Well, friends. I chose this wisely. During one chapter in particular, my preschooler saw my face and immediately asked, “Mommy, what’s wrong?”
This wasn’t a sad book, by any means, but it was a book about real life. And when real life happens to children, my mom instincts kick in and I just want to cuddle their baby faces forever.
In this book, August is ten years old and going to school for the first time. He’s so smart and honest and the biggest baby nerd of all time. I just want to squish him! I mean, he has a Padawan braid because he’s obsessed with Star Wars. Okay? He has a braid!
So now that I’m done smothering the baby nerd in hugs, let me tell you briefly why he’s just now going to school for the first time in the 5th grade. August has a genetic mutation (two actually) that have left his face deformed, and has spent his first precious decade on earth in and out of hospitals, learning how to concur this miracle we call life. But now it’s been six months since his last surgery and he’s about to get thrown in to this giant mess we call middle school.
August isn’t a special needs child, he just simply looks different. And he is so self-aware of this fact that it makes me want to squish him again. At one point, he compares himself to a Wookie, saying that if a Wookie walked down the hallways of school everyone would be talking about it. He knows the other kids aren’t being mean behind their whispers, but he knows the whispers are about him. And he just lets it roll of his shoulders because he knows they mean no harm. Even he would point out a big hairy Wookie.
Adults are People?

Task to carry out:
Can you reproduce the book review above word for word, from start to finish?

Data section:
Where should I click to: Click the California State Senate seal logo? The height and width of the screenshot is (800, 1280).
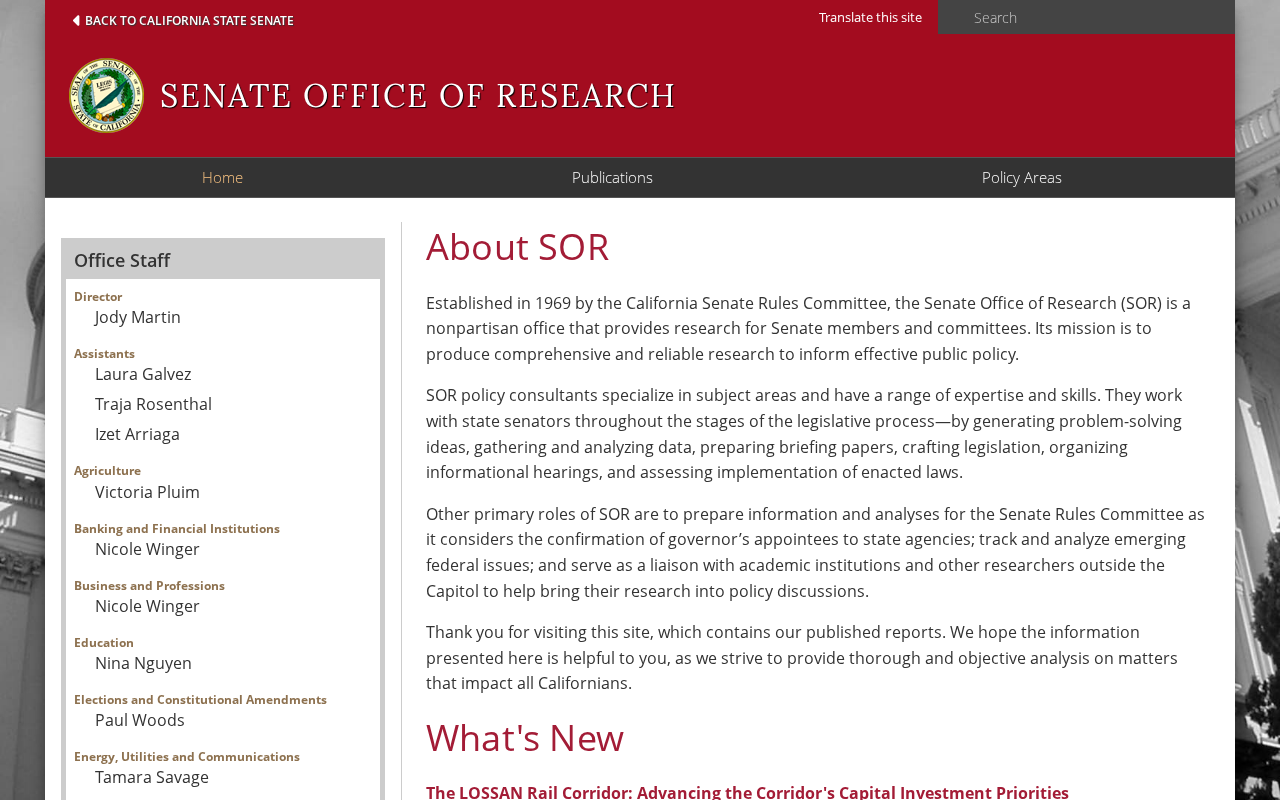click(x=106, y=96)
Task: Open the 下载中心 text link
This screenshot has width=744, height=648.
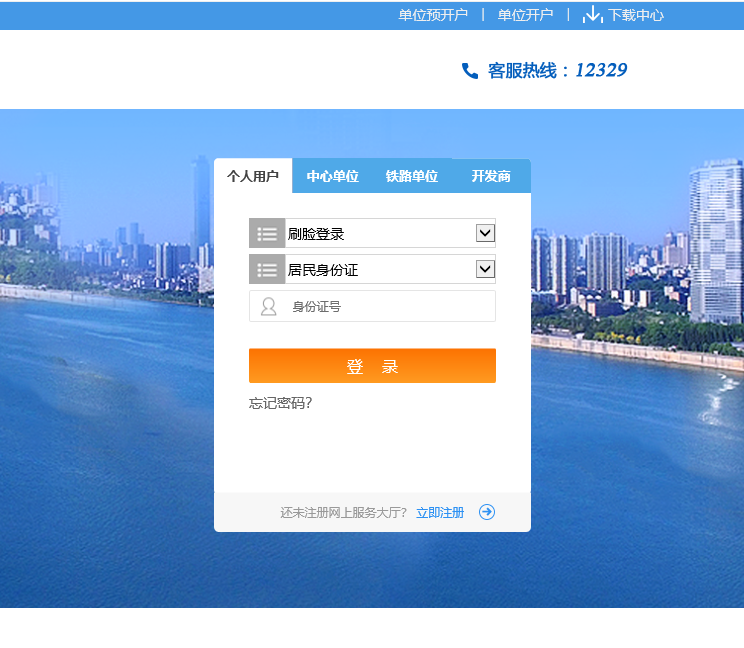Action: (636, 15)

Problem solution:
Well, friends. I chose this wisely. During one chapter in particular, my preschooler saw my face and immediately asked, “Mommy, what’s wrong?”
This wasn’t a sad book, by any means, but it was a book about real life. And when real life happens to children, my mom instincts kick in and I just want to cuddle their baby faces forever.
In this book, August is ten years old and going to school for the first time. He’s so smart and honest and the biggest baby nerd of all time. I just want to squish him! I mean, he has a Padawan braid because he’s obsessed with Star Wars. Okay? He has a braid!
So now that I’m done smothering the baby nerd in hugs, let me tell you briefly why he’s just now going to school for the first time in the 5th grade. August has a genetic mutation (two actually) that have left his face deformed, and has spent his first precious decade on earth in and out of hospitals, learning how to concur this miracle we call life. But now it’s been six months since his last surgery and he’s about to get thrown in to this giant mess we call middle school.
August isn’t a special needs child, he just simply looks different. And he is so self-aware of this fact that it makes me want to squish him again. At one point, he compares himself to a Wookie, saying that if a Wookie walked down the hallways of school everyone would be talking about it. He knows the other kids aren’t being mean behind their whispers, but he knows the whispers are about him. And he just lets it roll of his shoulders because he knows they mean no harm. Even he would point out a big hairy Wookie.
Adults are People?